--- start SUPPLIED PASSAGE ---

November 20, 2025
|        WORKING PAPER #
20
Working Group for Energy Democracy

Authored by the Working Group for Energy Democracy of Tunisia, the paper shows that public solar would be far less expensive than the current approach, which privileges IPPs while imposing excessive costs on the Tunisian people. Under current legislation, private solar PV projects obligate the public power company to buy all the electricity produced at a fixed price according to the proposed capacity. Efforts to reduce energy prices were in vain because the public structure was required to purchase electricity at a higher fixed price (for example, 48 USD/MWh instead of 40 USD/MWh for 10 megawatt projects under the average price of electricity sold to the public structure). In other words the private approach has been burdening public budgets in order to create investor profits that could otherwise have been avoided if the public utility had completed these projects.

The Working Group describes itself as “a praxis-focused space inside the General Federation of Electricity and Gas (FGEG), an affiliate of the UGTT national centre of Tunisia. The working group holds discussions, promotes political education, explores alternatives to the neoliberal energy system, and advances research by and for the working class by linking the trade union struggles with those of communities, social movements, and civil society.”

Debunking Pro-Private Energy Claims by the Government

In late 2025, the government of Tunisia began operating and connecting private photovoltaic plants to the electricity grid. The government claimed that the private plants’ efficiency outperformed public ones. In fact, the pro-private sector energy policies of the government have been a clear failure, barely reaching 200 megawatts of the government’s goal to install 1000 additional megawatts of renewable energies in 2025.

--- end SUPPLIED PASSAGE ---

INSTRUCTIONS >>
(A) List every quantity in the working paper that is given with a unit of power or of price per unit of energy.
(B) Please copy the stretch of the working paper from "Authored by the" through "completed these projects.".
The material after this point comes from a different source than the working paper.

--- start MATERIAL SHOWN ---

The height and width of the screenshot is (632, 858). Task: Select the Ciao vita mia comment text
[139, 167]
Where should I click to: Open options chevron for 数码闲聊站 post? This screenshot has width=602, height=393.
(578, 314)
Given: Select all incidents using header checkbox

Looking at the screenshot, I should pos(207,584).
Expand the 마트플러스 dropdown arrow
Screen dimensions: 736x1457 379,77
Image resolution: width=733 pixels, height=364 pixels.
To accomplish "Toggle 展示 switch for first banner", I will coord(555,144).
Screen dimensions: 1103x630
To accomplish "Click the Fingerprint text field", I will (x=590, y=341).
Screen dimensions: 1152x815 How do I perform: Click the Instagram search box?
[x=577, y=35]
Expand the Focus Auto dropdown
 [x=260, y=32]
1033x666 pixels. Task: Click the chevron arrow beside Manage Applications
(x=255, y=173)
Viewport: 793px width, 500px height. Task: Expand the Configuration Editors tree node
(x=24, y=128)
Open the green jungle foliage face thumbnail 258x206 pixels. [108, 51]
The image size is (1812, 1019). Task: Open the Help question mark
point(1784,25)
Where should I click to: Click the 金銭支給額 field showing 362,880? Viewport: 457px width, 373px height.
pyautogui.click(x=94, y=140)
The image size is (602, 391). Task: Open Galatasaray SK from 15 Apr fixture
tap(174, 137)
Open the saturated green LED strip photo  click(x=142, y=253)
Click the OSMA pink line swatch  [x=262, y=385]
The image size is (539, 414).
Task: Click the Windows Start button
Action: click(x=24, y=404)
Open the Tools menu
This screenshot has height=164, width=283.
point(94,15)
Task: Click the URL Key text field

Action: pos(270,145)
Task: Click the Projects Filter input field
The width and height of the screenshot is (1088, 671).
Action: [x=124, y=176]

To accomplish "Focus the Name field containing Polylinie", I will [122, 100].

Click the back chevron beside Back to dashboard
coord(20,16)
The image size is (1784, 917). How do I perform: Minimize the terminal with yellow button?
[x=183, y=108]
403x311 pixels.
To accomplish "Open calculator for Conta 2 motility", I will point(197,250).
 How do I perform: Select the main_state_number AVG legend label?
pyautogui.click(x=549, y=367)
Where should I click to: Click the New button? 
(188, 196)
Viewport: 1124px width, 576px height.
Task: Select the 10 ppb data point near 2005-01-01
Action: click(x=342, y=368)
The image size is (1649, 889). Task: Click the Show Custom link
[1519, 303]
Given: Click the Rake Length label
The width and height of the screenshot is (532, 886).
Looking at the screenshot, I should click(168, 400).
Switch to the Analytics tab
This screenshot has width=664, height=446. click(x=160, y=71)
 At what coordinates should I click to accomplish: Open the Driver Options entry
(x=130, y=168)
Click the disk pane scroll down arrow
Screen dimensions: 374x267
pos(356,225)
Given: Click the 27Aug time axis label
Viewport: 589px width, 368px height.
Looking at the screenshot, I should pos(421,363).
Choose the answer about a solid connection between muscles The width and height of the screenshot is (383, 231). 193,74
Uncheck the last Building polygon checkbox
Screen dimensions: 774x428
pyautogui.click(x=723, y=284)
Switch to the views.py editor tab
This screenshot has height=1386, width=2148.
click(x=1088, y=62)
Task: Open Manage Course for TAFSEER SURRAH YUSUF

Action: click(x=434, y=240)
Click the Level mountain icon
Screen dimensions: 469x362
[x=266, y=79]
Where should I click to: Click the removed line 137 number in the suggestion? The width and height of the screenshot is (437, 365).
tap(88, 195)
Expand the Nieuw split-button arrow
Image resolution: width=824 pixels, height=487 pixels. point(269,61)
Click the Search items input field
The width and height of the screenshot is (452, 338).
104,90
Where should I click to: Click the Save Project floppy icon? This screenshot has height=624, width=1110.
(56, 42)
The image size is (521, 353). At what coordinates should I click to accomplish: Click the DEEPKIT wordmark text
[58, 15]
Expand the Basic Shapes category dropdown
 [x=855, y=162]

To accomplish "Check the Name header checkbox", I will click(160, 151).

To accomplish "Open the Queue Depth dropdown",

--- end MATERIAL SHOWN ---

RESULTS FOR THE EXERCISE >>
(A)
- 48 USD/MWh
- 40 USD/MWh
- 10 megawatt
- 200 megawatts
- 1000 additional megawatts

(B)
Authored by the Working Group for Energy Democracy of Tunisia, the paper shows that public solar would be far less expensive than the current approach, which privileges IPPs while imposing excessive costs on the Tunisian people. Under current legislation, private solar PV projects obligate the public power company to buy all the electricity produced at a fixed price according to the proposed capacity. Efforts to reduce energy prices were in vain because the public structure was required to purchase electricity at a higher fixed price (for example, 48 USD/MWh instead of 40 USD/MWh for 10 megawatt projects under the average price of electricity sold to the public structure). In other words the private approach has been burdening public budgets in order to create investor profits that could otherwise have been avoided if the public utility had completed these projects.